A l’extrémité nord-est de la Russie, la vie est à l’image du cadre : rude et austère. La terre à l’apparence stérile et aride ne laisse pas entrevoir d’autre avenir que celui-ci de chasseur de baleines. Dans un village Tchouktche, le jeune Leshka suit le chemin qui lui est tracé. Quand il n’est pas sur l’eau, il vît chez son grand-père, un homme qui prophétise chaque jour sa propre mort avec un étrange optimisme. Une délivrance heureuse qui ne vient pas : on ne s’échappe pas si facilement de ce territoire silencieux qui raisonne comme un retour permanent sur soi. Un nouvel horizon apparaît toutefois pour Leshka lorsque le village se connecte à la Toile. Dans un salon, les hommes s’agglutinent pour observer une jeune femme dévêtue. Une distraction pour la plupart des chasseurs, une véritable passion pour Leshka qui peine à distinguer le réel du numérique. Malgré les frontières, il en est convaincu : il doit rejoindre en Amérique celle qui lui fait perdre la raison.

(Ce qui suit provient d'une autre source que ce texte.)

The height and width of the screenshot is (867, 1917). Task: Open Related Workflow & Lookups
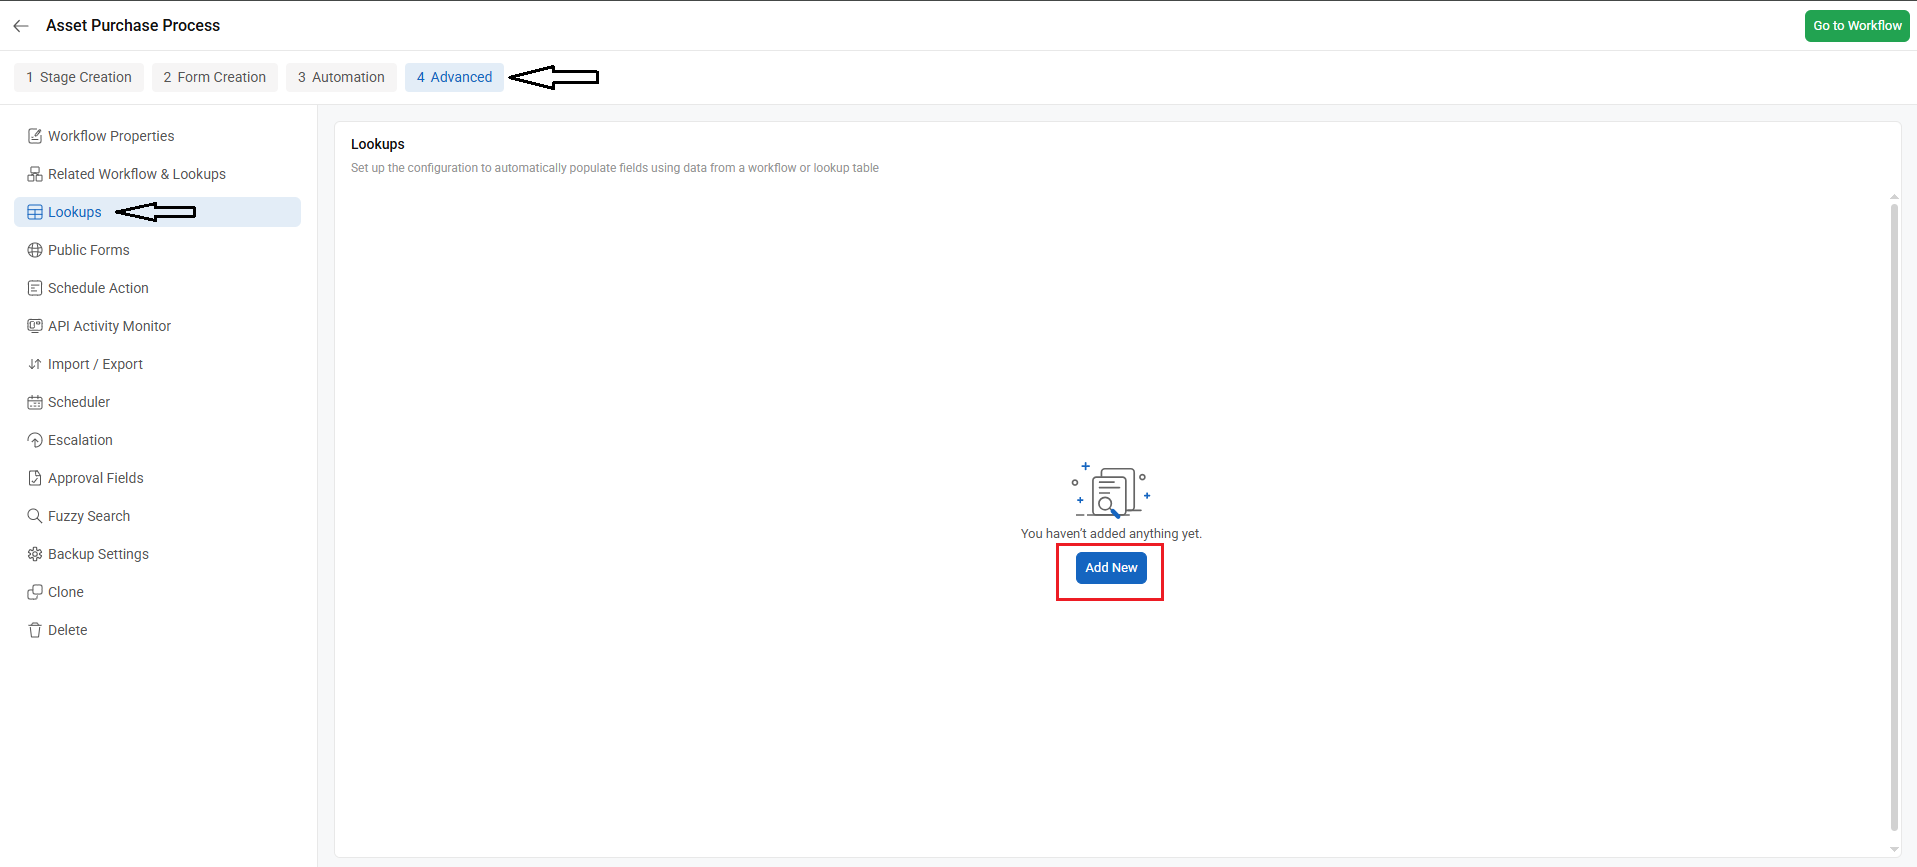tap(137, 174)
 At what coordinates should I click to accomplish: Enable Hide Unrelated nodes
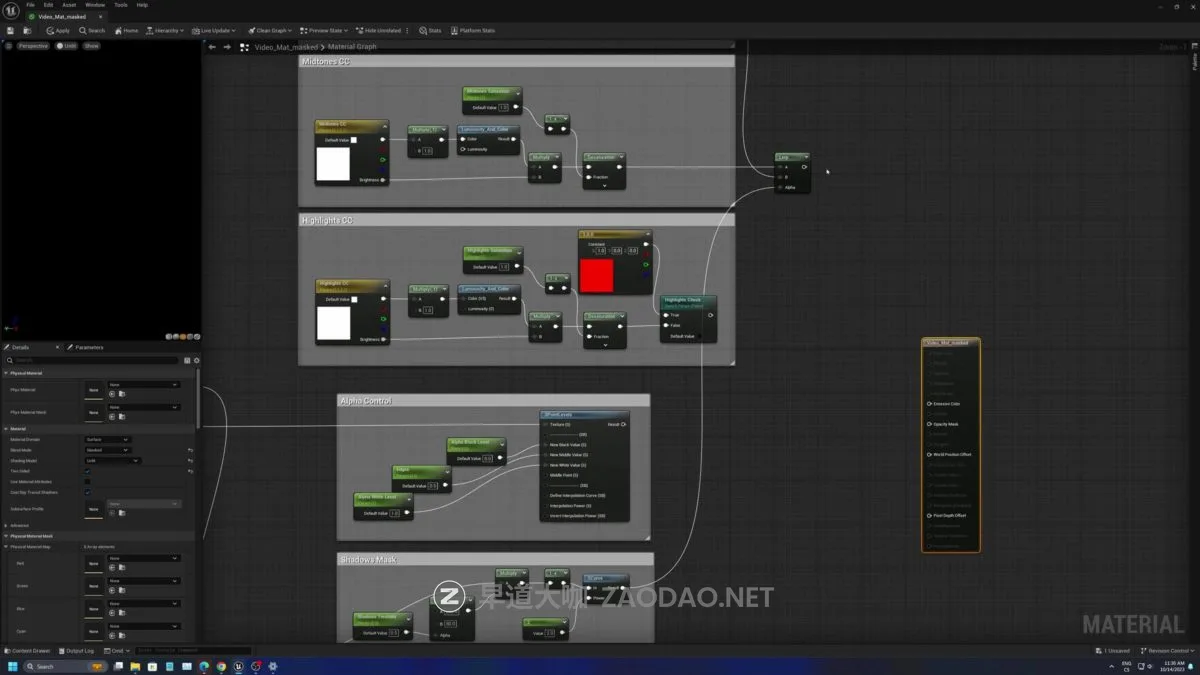coord(379,30)
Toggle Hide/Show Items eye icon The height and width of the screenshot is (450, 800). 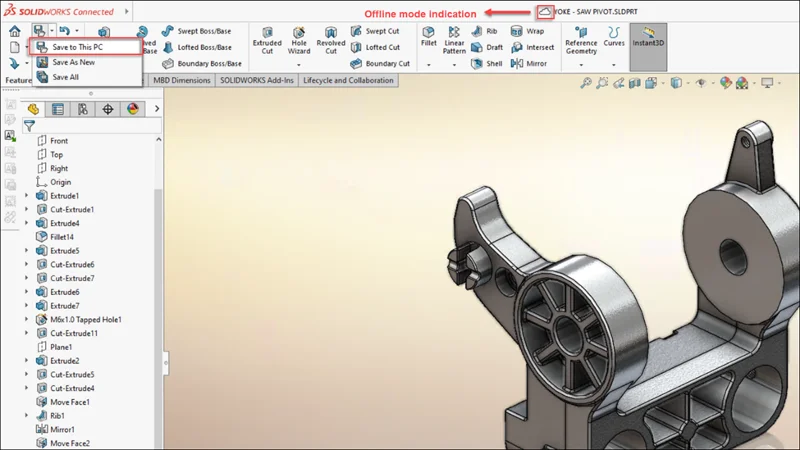point(701,83)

Si le postulat de The Whaler Boy ressemble quelque part à un classique road-trip, la première œuvre du réalisateur russe Philipp Yuryev surprend toutefois par son regard riche et décalé. Sans rendre misérable ses personnages, il cultive une douce ironie pour dépeindre le monde contemporain. Des symboles du rêve américain ne reste que des chimères, un passé lointain dont Leshka découvre tardivement les contours. A une encablure des néons rassurants et des chaleureux diners américains, la réalité se cache dans de sordides rues : l’autre face d’un rêve aux allures de cauchemars. Dans un bâtiment quelconque de Détroit, HollySweet 999 envoute son public dans une chambre décorée de rose. Un décor pour une actrice, un travail pour gagner sa vie. La caméra s’éloigne du visage innocent de la camgirl pour dévoiler plusieurs spectateurs : des chasseurs de baleines en Sibérie orientale. Bien que le décalage soit complet, le parallèle ne manque ni d’intérêt, ni d’humour. Bercé par une lubie, Leshka vît toutes les aspérités des sentiments amoureux : le désir, l’attachement, la jalousie, l’incompréhension.

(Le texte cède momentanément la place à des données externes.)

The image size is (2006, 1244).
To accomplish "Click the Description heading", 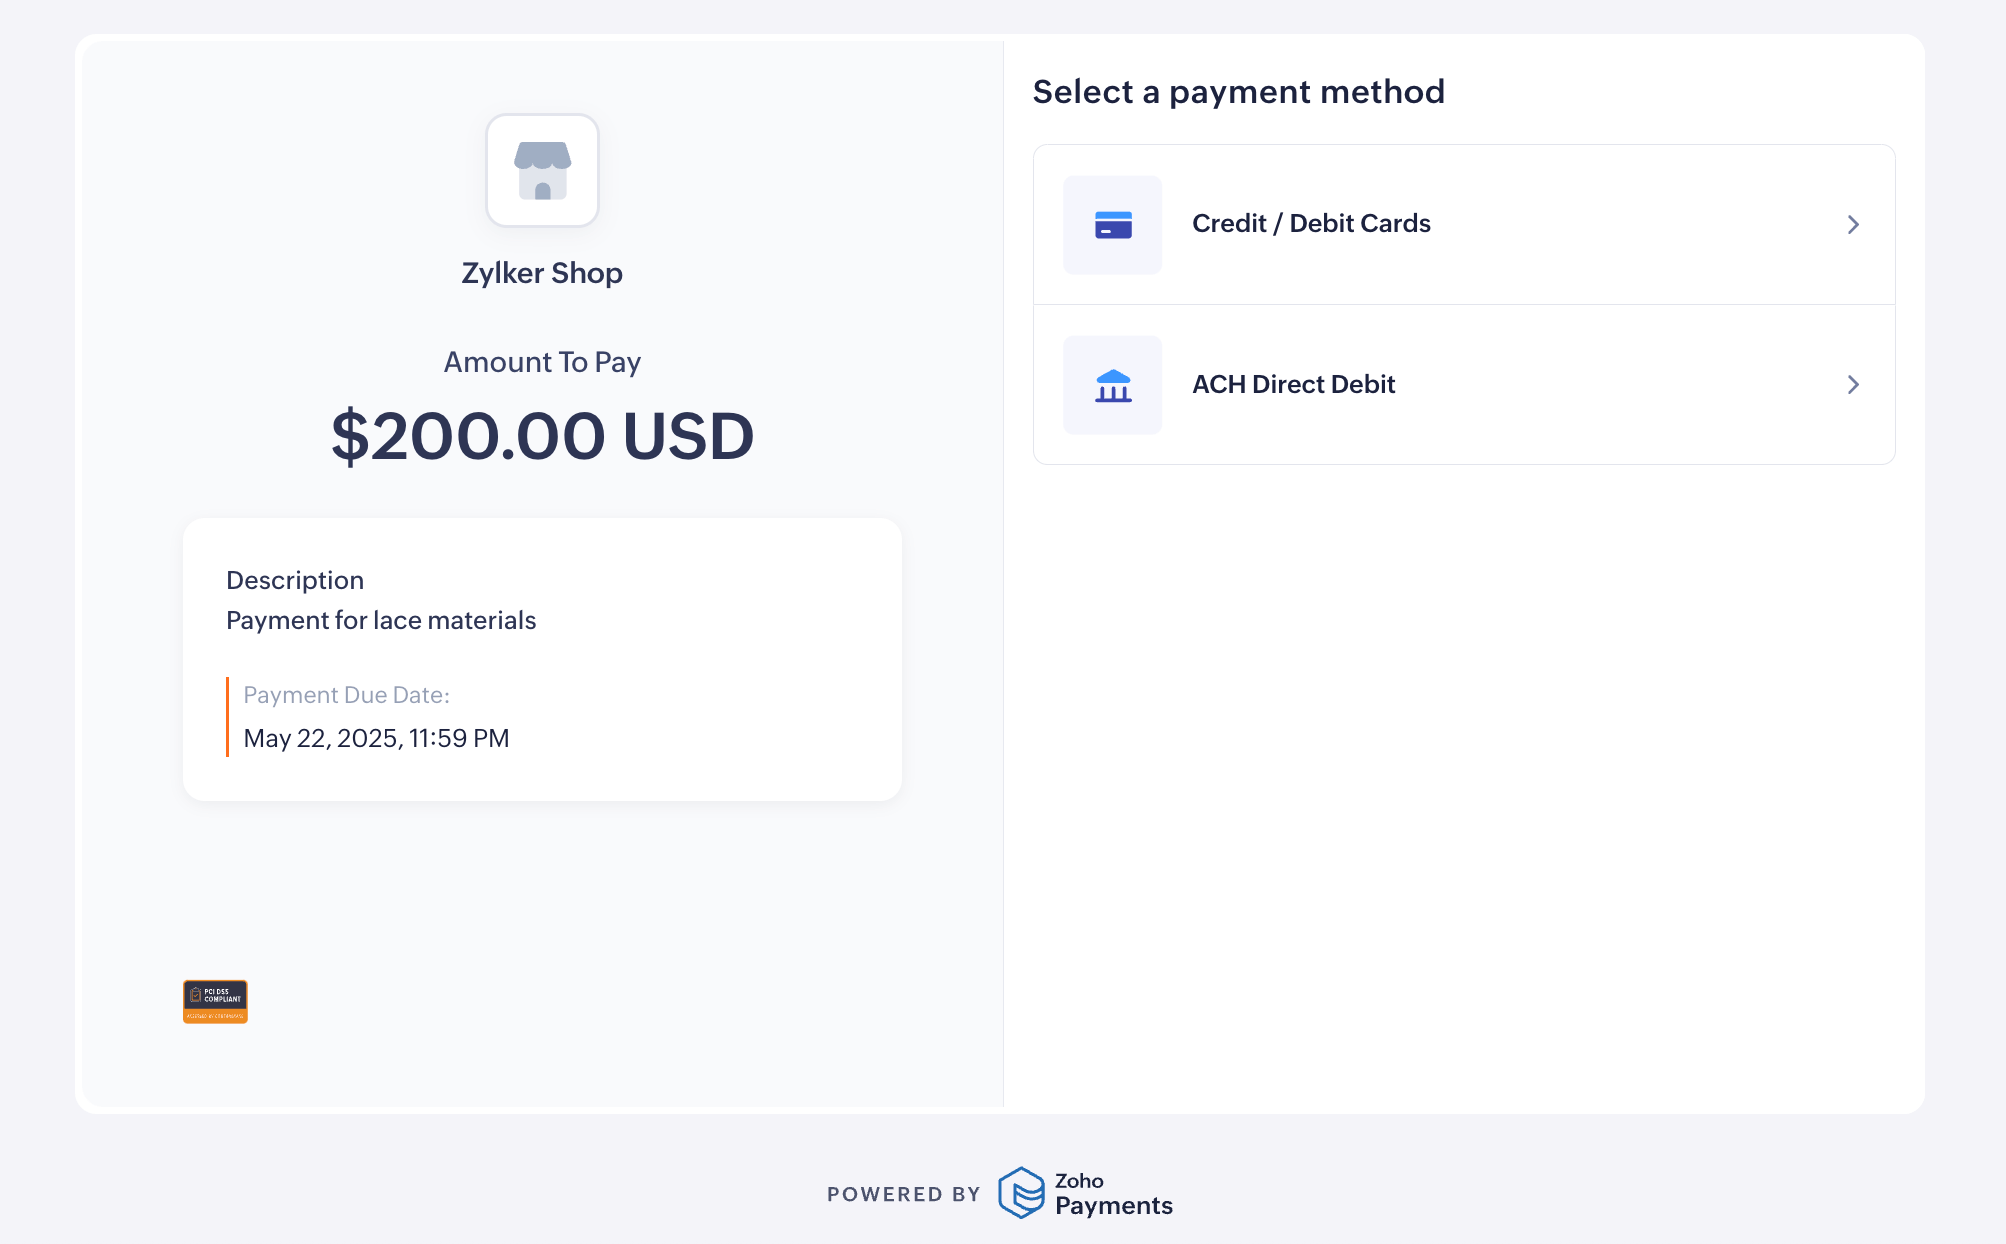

Sublimant les panoramas avec une photographie esthétique, le film laisse découvrir un cinéaste sensible à l’image. Tantôt dans une sincérité proche du documentaire, tantôt plus fantaisiste, The Whaler Boy fait de son décor atypique un personnage à part entière. A la fois immense et immuable, il a l’expressivité de ses habitants. La toundra s’étend inlassablement, laissant à l’esprit le soin de combler l’espace : vient par exemple se greffer au monde, sous la voix envoutante de Julee Cruise, d’impressionnants ossements de baleines. Cette utilisation des métaphores visuelles et des sonorités de Twin Peaks apporte un contraste lynchien, nourrissant l’expérience.
Surprenant de maîtrise, le premier long-métrage du cinéaste russe Philipp Yuryev envoute par son cadre atypique et son optimiste bienvenu. Plus qu’un récit initiatique sur l’amour, The Whaler Boy s’intéresse surtout à l’attachement à nos racines. Quel avenir pour nos traditions, notre territoire, nos idéaux ? Du rêve américain ne reste que des ossements, des figures dans l’imaginaire collectif. Au détroit de Béring où les fuseaux se croisent, Leshka regarde le passé en rêvant du futur.